Lynne Rawcliffe, pensions trustee director at Law Debenture, believes these changes are a sign of “real progress as savers are truly placed at the heart of a member-first approach and could see material benefits in comparison to typical defined contribution schemes.”
This is “good news” for employers since they can use CDCs without being exposed to the financial risk associated with traditional defined benefit pensions and maintain a fixed contribution structure akin to a DC arrangement.
This announcement builds on the UK’s first CDC scheme, which launched in October 2024.
New report highlights strong appetite for CDC
The Royal Mail Collective Pension Plan, which has over 100,000 members, was considered a landmark moment for the UK pension landscape.
David Brooks, head of policy at Broadstone, said that while CDC may not be perfect, it could certainly prove to be good enough.
He added: “On one hand it satisfies the desire for a return to some degree of paternalism in pensions where people can, in return for their share of the cost, receive an income for life albeit without the gold plating of traditional defined benefit pensions.
“However, on the other there are question marks over whether it can provide better outcomes than individual defined contribution pensions or whether it can resolve accusations of inter-generational fairness.
“While this idea may be too late for many employers, it’s hoped that enough will see this as a way, without open ended costs, of providing a more secure income for employees in their retirement.”
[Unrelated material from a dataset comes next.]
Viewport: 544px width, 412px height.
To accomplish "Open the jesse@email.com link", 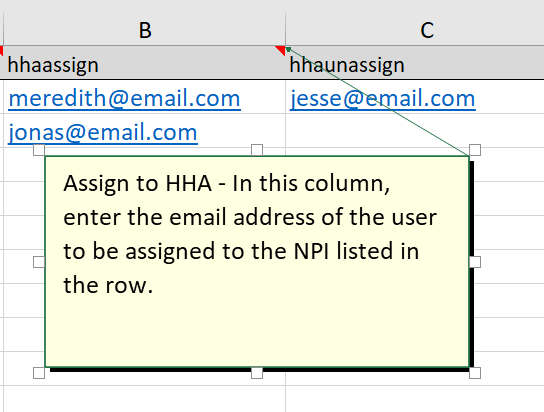I will [x=383, y=98].
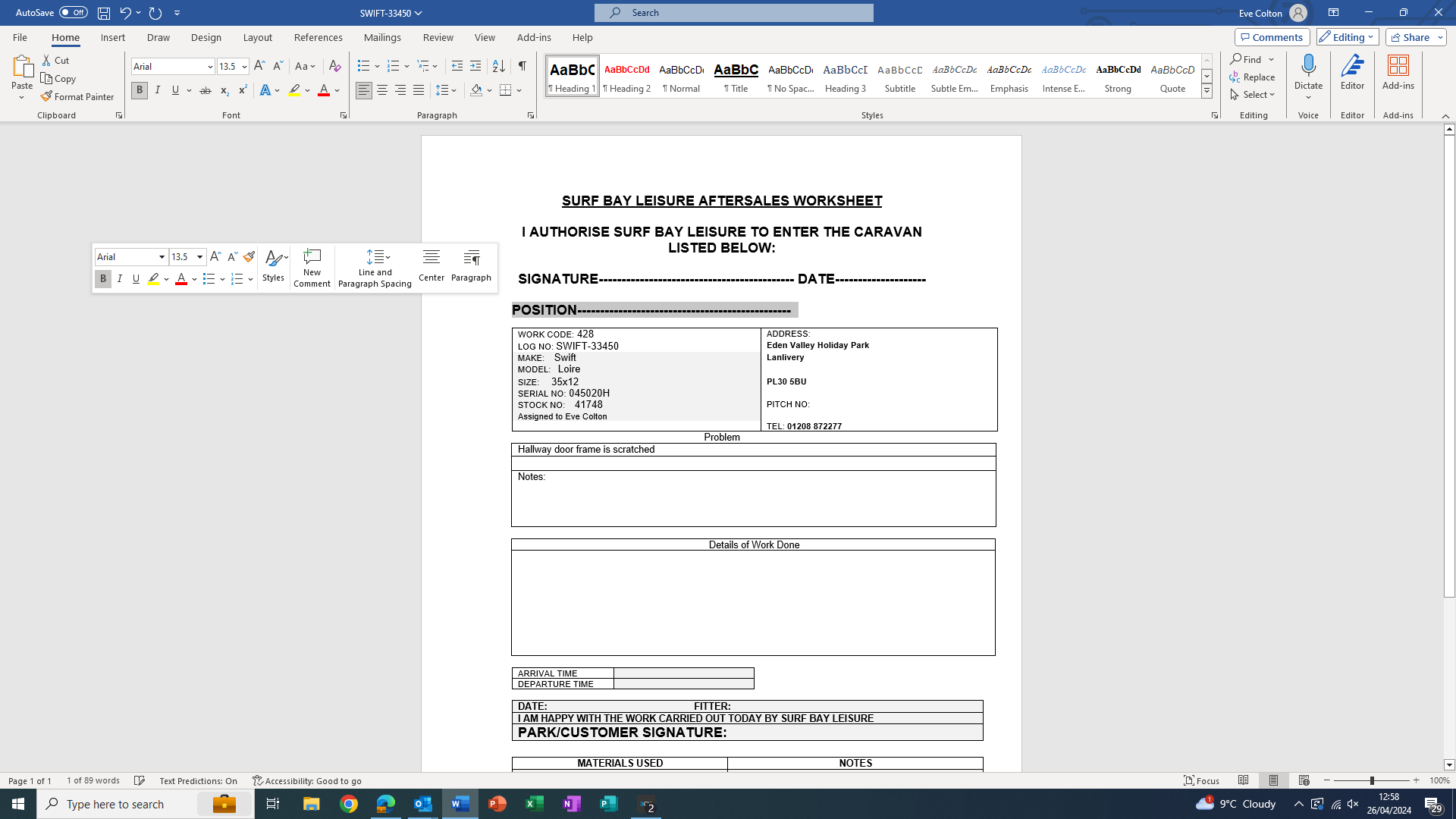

Mark Futcher, partner and head of DC pensions at Barnett Waddingham, said that “while this momentum is encouraging good reform should be about cultivation, not upheaval.”
“CDC offers potential, but much of what it seeks to fix can already be addressed within the existing DC system if providers are simply given the room to innovate,” he added.
“Any development that supports stronger retirement futures should be welcomed, but the challenge will be achieving progress without adding unnecessary complexity.”
Lynne agreed: “While this is positive news, it is going to require a collaborative approach across the pensions landscape.
“It’s vital that trustees are involved early in the process and play a key role in shaping member expectations and providing crystal-clear communication on CDC benefits.”